The Wedding Guru Judy Lewis fields this week's wedding questions. Today: Two family members vie for the same wedding day; what can one mother-of-the-groom do?
I guess we all know that life likes to throw us curve balls and it’s our job to catch them. That’s where the art is.
A mother-of-the-groom asks: “I’ve so looked forward to my son getting married that I was thrilled when he and his lovely girlfriend announced their engagement and their anticipated wedding date. My joy was short-lived, because a short time later a cousin announced her engagement and anticipated wedding date. I can’t believe it — both couples have chosen the same date! My primary concern is that many of the guests will be invited to both weddings and will probably come to me for a solution. What can I tell them, so that everyone’s happy?’

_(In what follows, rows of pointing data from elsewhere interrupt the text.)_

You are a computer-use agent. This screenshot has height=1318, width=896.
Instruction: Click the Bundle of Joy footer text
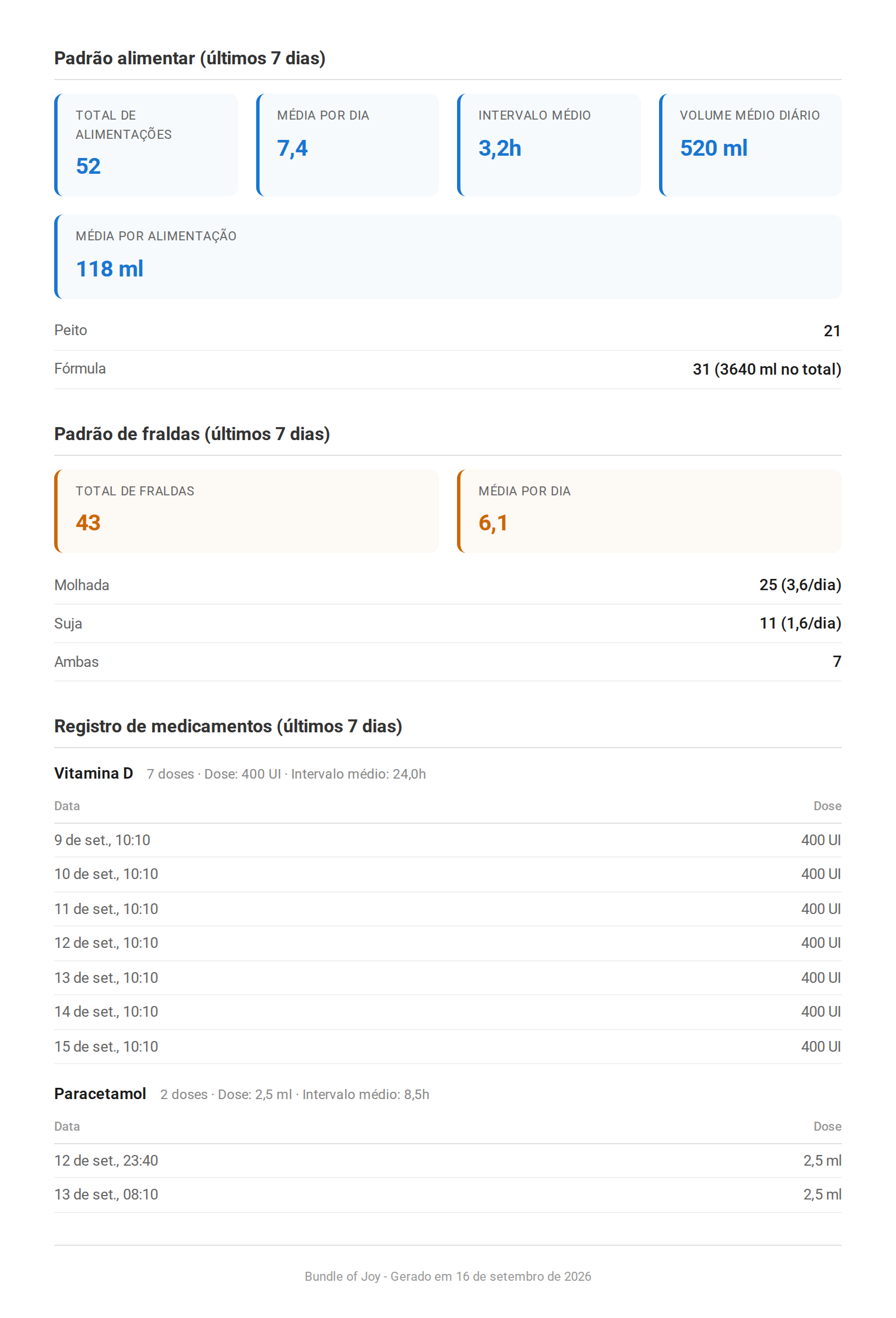click(448, 1277)
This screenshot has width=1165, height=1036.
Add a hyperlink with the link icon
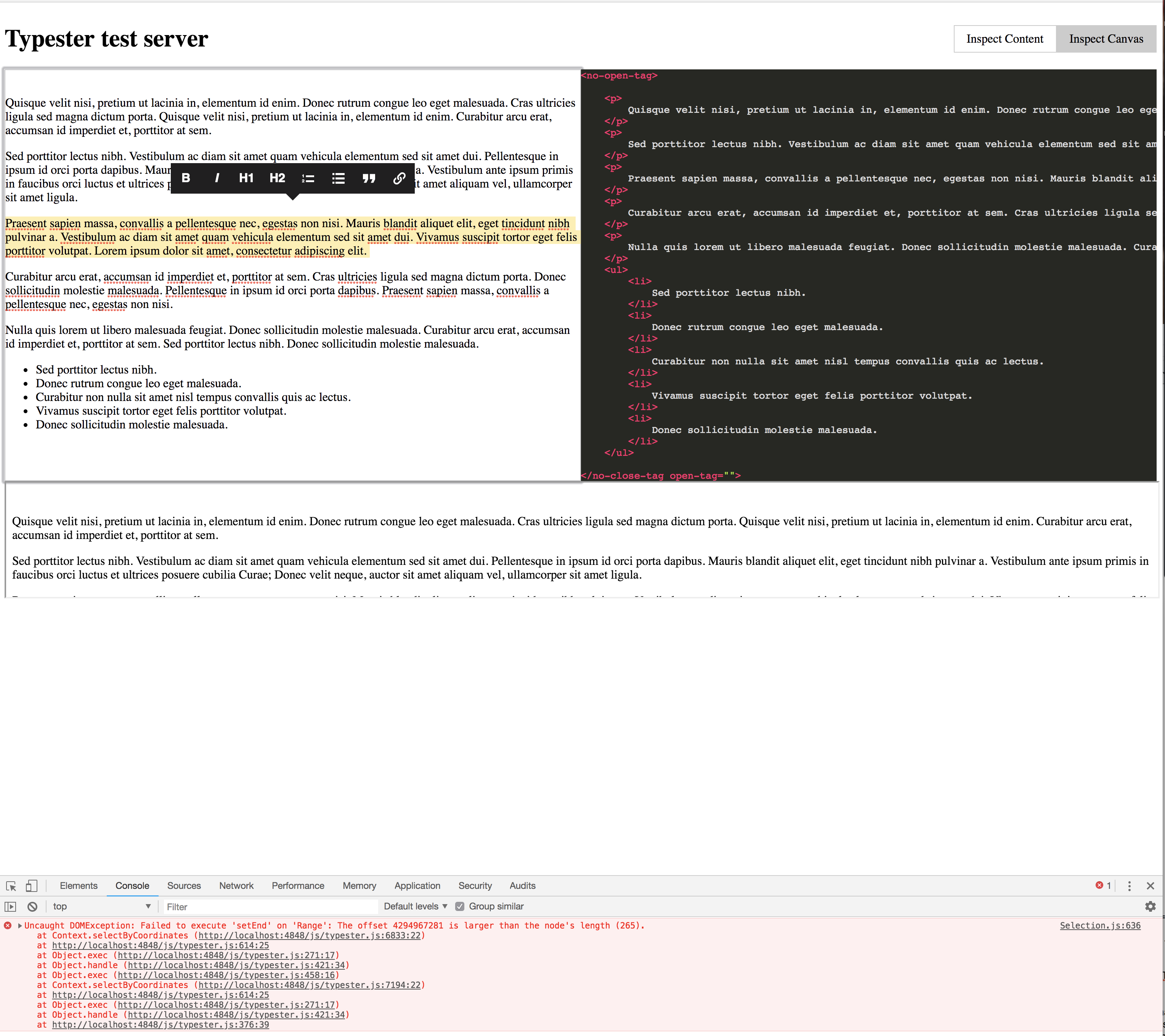coord(399,178)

Dear mother-of-the-groom: This is an issue not for you to handle, but rather to defer to the two couples in question. It’s horrible to ask relatives to choose between the two weddings. The two couples should discuss any accommodations they can each make so that everyone comes out a winner. Assuming they haven’t already put down a deposit at their chosen venues, one of the couples may be able to move to another date, even in the same weekend. Or, perhaps they can schedule one wedding in the daytime and the other in the evening. If your cousin and son are close — and there are many overlapping guests — they might even consider a double wedding!
The bottom line is that the two couples should sit down and, together, work out a best-case scenario. Someone once said that a good compromise is one where everyone walks away equally unhappy. I think that the reverse can be true in this situation if the couples are reasonable and solution-oriented. Good luck!